Written by Annalisa Rellie
© Montenegro Ministry of Culture, Sport and Media, Republic of Montenegro, Wikimedia Commons
On open moorland throughout the north of Montenegro (eg: Durmitor Plain, Novakovići, Sinjajevina and in Šćepan Polje), as well as in Bosnia–Herzegovina, Serbia and Macedonia, these granite ‘tombstones’ arise in groups of a dozen or so. Strictly speaking they are monuments rather than tombs: some upright, others apparently toppled, roughly carved in low relief or decorated with foliar friezes; sometimes depicting a figure or two, an animal or what might appear to represent a hunting victory. Others might show the sun or moon. Uniformly their style is naive and their origin not fully understood other than that they derive from one of the various dualist heresies of the period: Manichaeism or something very similar.
These cults explained the perversity of nature and life as the result of an ongoing struggle between the equally potent forces of Good and Evil. Arguably such beliefs were, from the start, deeply rooted in superstition, and over the centuries these stećci became objects of ritual, attributed with special and magical powers, in a similar way to Stonehenge or the chalk giant of Cerne Abbas. For example there was a belief that to touch one of these stones would cause lightning to strike.

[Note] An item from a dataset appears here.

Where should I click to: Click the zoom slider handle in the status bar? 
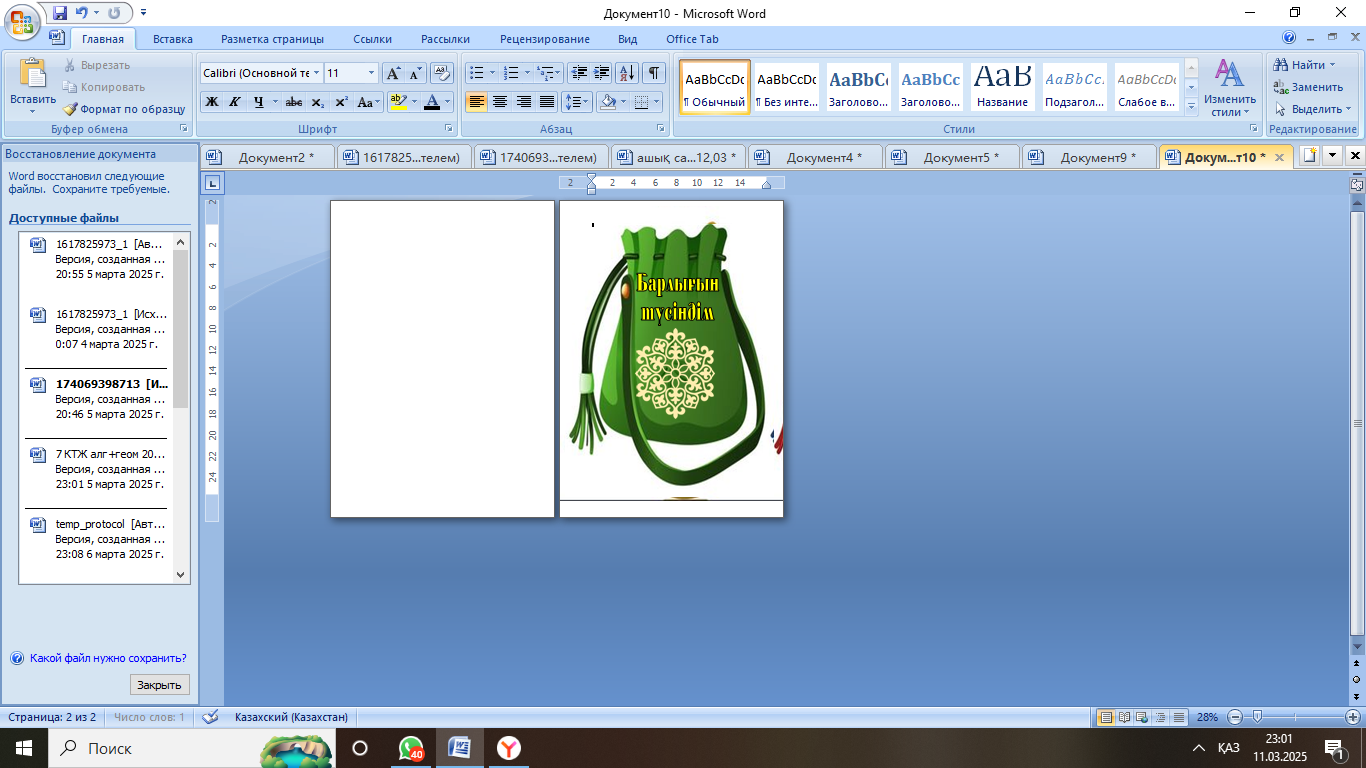(1257, 717)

One can relate only from personal experience but, crossing the wide Njegovuđa Plateau beneath the Durmitor Massif at dusk on a March evening, a huddle of stećci, spotted beckoning from the skyline, certainly succeeded in summoning up an instant monumental storm, out of which, as if to order, galloped two bareback huntsmen, nostrils aflare, long rifles afore. The author thought it sensible to regain her vehicle.